La seconda ipotesi, però, è quella che maggiormente mi fa paura, il mio timore/sensazione attuale. Ovvero, il coronavirus non rappresenta in sé e per sé un Lehman moment inteso come “cigno nero” che arriva a spazzare via una situazione di calma apparente con il suo carico di criticità insondabili, imprevedibili e ingestibili. Bensì, solo un reagente. Insomma, io temo – e non da oggi – che lo stato di salute dell’economia cinese sia stato grandemente amplificato ed edulcorato da Pechino almeno negli ultimi tre anni e che ora quelle criticità, principalmente legate al calo delle domanda estera e all’indebitamento strutturale interno andato fuori controllo, stiano esplodendo. Anzi, stiano mutando da trasparenti e inosservabili a occhio nudo in palesi e conclamate. Come certe impronte digitali negli episodi di CSI New York: basta una spruzzata di spray o una passata di luce bluastra e tutto emerge, la verità salta fuori. Ecco, io temo che il coronavirus si paleserà alla fine esattamente come quello spray o quella luce bluastra.

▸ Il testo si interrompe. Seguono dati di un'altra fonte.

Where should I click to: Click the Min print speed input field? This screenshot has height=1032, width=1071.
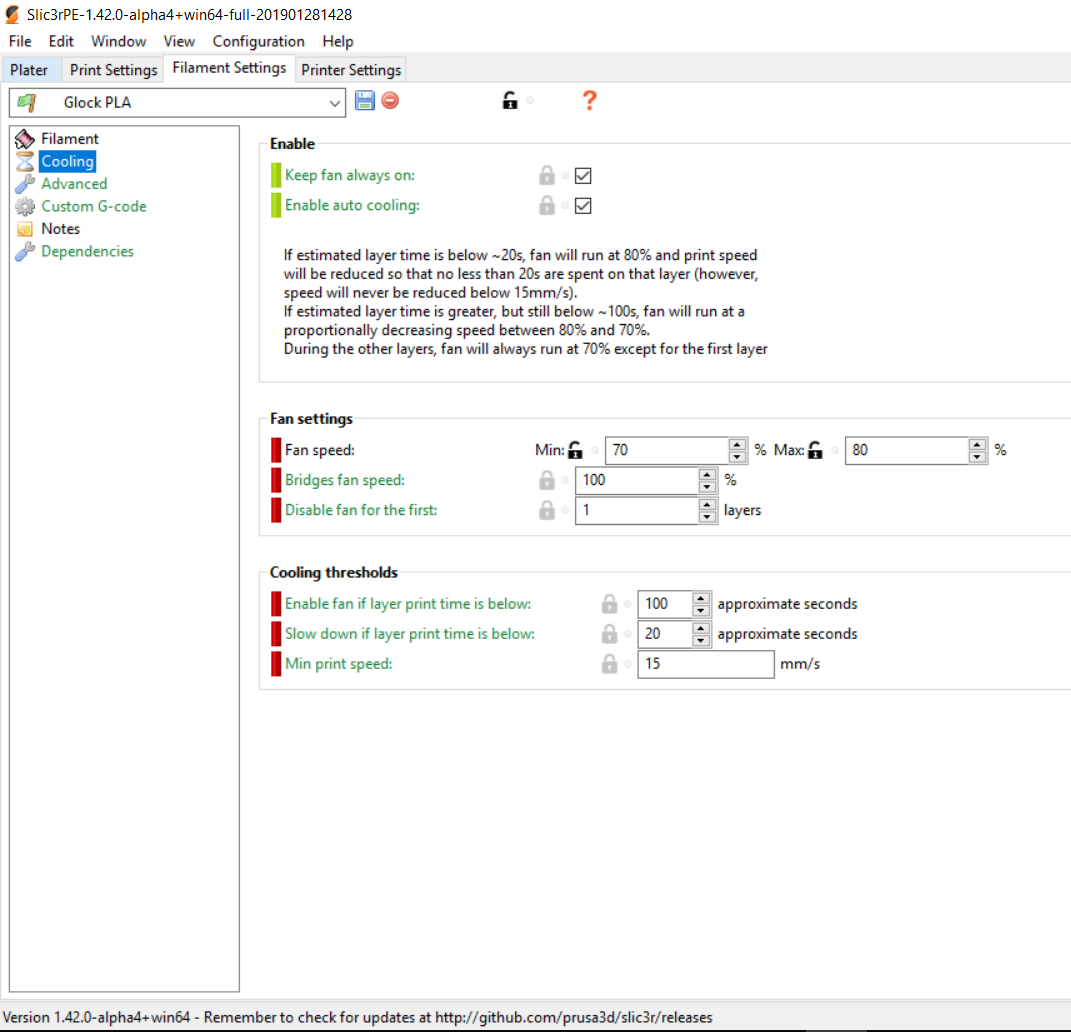[705, 664]
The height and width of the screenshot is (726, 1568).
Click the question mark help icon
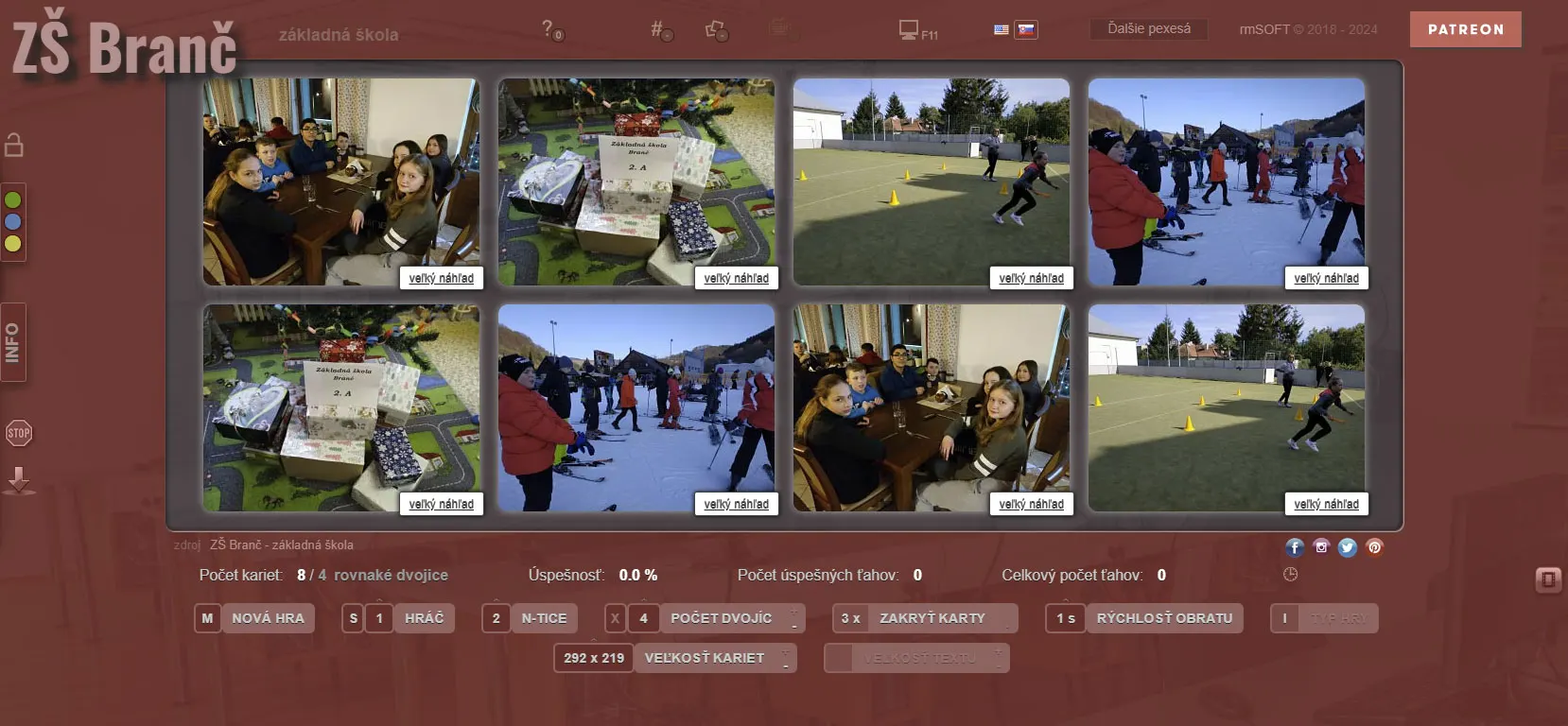point(549,29)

Il che, intendiamoci, non rappresenta di suo una tragedia: finché non conosci la malattia, infatti, è impossibile fare una diagnosi certa e trovare una cura efficace. Il problema è: in un mondo totalmente esposto a livelli di debito pubblico e privato insostenibili e con una leva di finanziarizzazione sui mercati azionari che vede tutti – ma proprio tutti – posizionati lunghi sugli indici da record di questi ultimi mesi, quanto occorrerà stampare e iniettare nel sistema, affinché nessuna delle mille criticità presenti vada fuori controllo? Basterà che la Fed continui con le sue aste quotidiane e, magari, abbassi i tassi di un quarto di punto? Basterà che la Pboc la smetta di tagliare unicamente i requisiti di riserva delle banche e lanci un Qe in piena regola, con prestiti agevolati a pioggia e con orizzonte temporale indefinito? Basterà che la Bce aumenti il volume di acquisto mensile, soprattutto sul lato corporate dell’offerta obbligazionaria, al fine di garantire alle aziende un canale di finanziamento sicuro e alternativo alle forche caudine di quello bancario tradizionale, stante anche lo stato di salute del comparto?

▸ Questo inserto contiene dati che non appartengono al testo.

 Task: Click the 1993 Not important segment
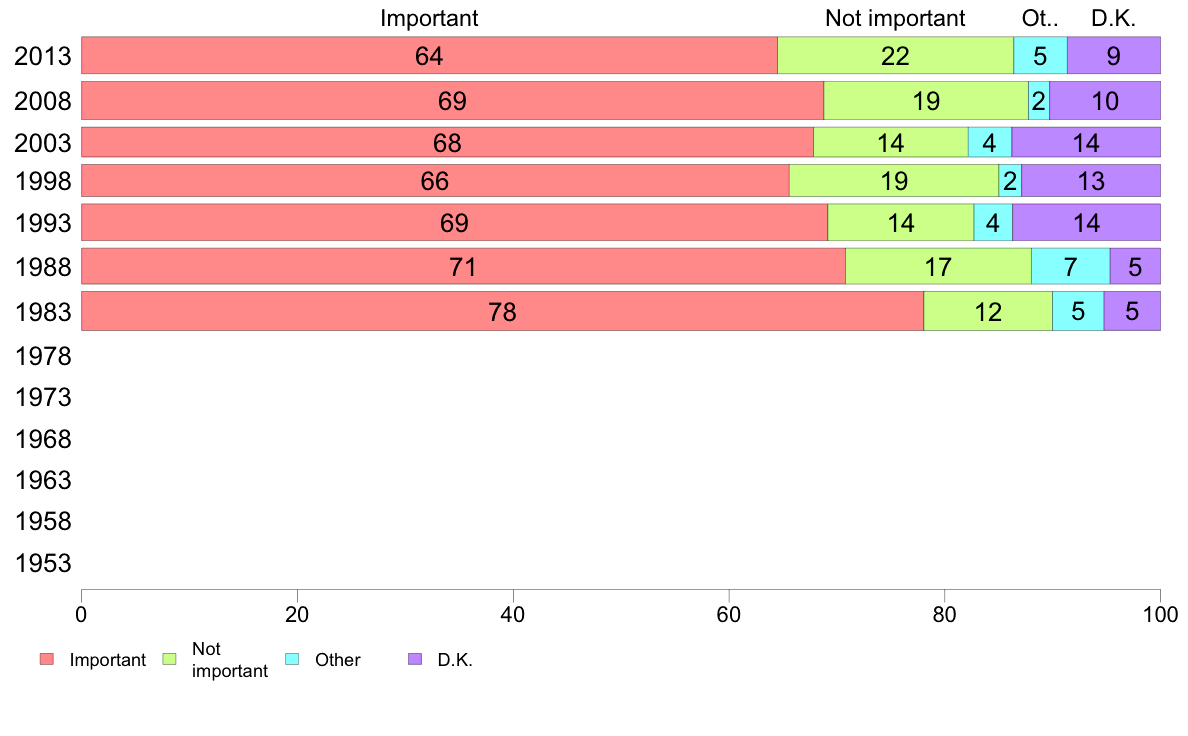(900, 222)
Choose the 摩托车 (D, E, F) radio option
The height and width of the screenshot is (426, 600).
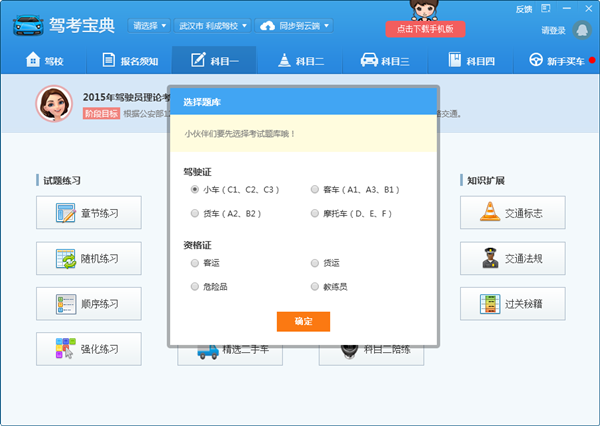click(x=315, y=213)
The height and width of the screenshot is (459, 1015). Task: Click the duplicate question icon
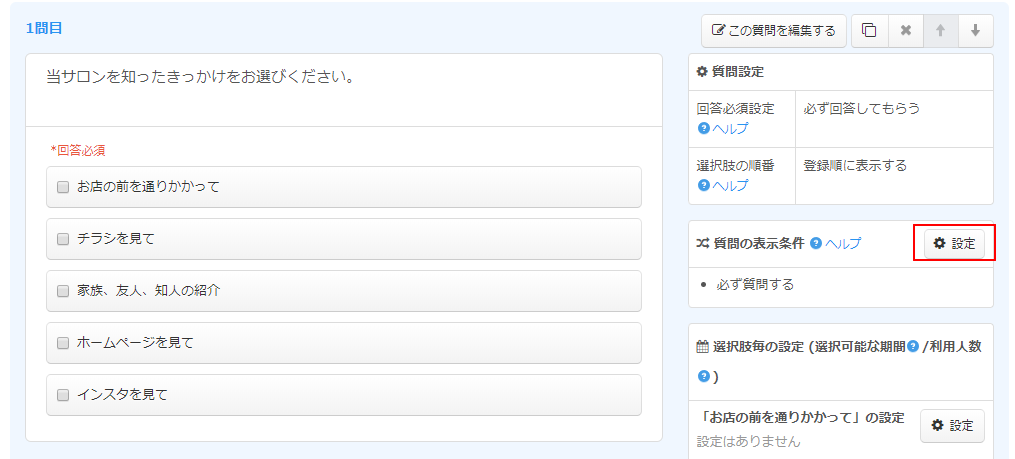point(869,31)
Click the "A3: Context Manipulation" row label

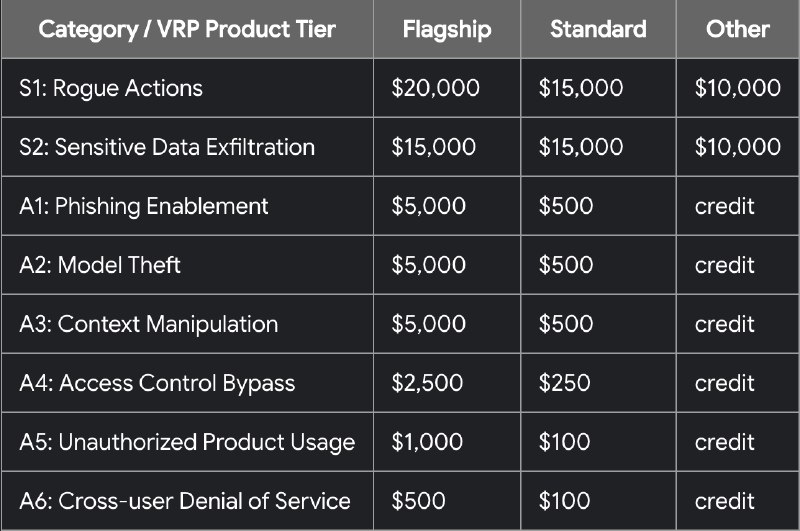pos(148,324)
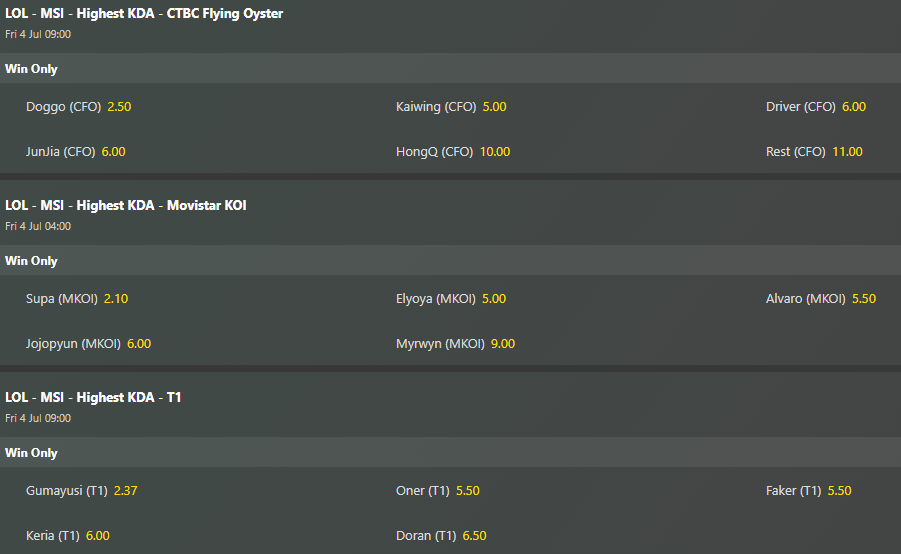Pick Oner (T1) 5.50 odds
Screen dimensions: 901x554
click(x=438, y=491)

Signori, la questione è esiziale. Per il semplice fatto che ormai questa filastrocca emergenziale va avanti, fra Usa e resto del mondo, dal 2010. Quanti attrezzi ci sono, realmente, nella mitica cassetta evocata da Mario Draghi prima del suo addio? Quanto andrà “spaventato” il mercato, a livello di controvalore iniettato, visto che ormai l’effetto sorpresa del sostegno straordinario delle Banche centrali è pari a quello di un crollo del M5S a ogni tornata elettorale? Guardate al rame e al suo trend di valutazione, se volete capire qualcosa in più sul medio periodo e lasciate perdere per qualche tempo la Borsa e le sue reazioni fra l’isterico e il pavloviano. E sperate che quella linea rossa torni a salire o, quantomeno, si stabilizzi. Altrimenti, sono guai.